Roach, too, stresses a wider context. She includes events occurring from New York City to London. Local events were only "a catalyst for problems that were regionwide," she states. The connection of the trials and executions to the wars in Maine and elsewhere become clear in the unfolding narrative. Particularly striking are the groupings of events--for example, admissions of false accusations and indications during the testimony phase that the afflicted were faking, all of which the judges ignored. And posttrial "visitations" prompted a reappraisal of the proceedings: the deaths, within a relatively short time, of Sheriff George Corwin; the Rev. Nicholas Noyes; Abigail Williams; Parris's wife, Elizabeth; and Judge Samuel Sewall's daughter and stillborn son.

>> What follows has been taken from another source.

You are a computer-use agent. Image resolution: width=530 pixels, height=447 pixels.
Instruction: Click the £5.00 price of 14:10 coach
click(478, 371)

But Roach does not provide analysis or interpretation. She lets the facts speak for themselves. One interesting aspect of her format is that everything is recounted in the present tense. "Spectral" occurrences are related as if they really happened: not "Tituba reported seeing a yellow bird," but "Tituba sees a yellow bird." The issue of perception or distortion on the part of the participants is not raised.

These two works, one a more scholarly treatment, the other more popular, complement each other in their approach, in their attention to context and in their close reading of the primary sources. Together, they set the bar even higher for further studies of Salem. But, if the history of Salem witchcraft studies is any indication, somebody will eventually reach this bar and top it.

Kenneth P. Minkema

Reviewed by Kenneth P. Minkema, who teaches American religious history at Yale University and is the executive editor of Yale's Works of Jonathan Edwards Project.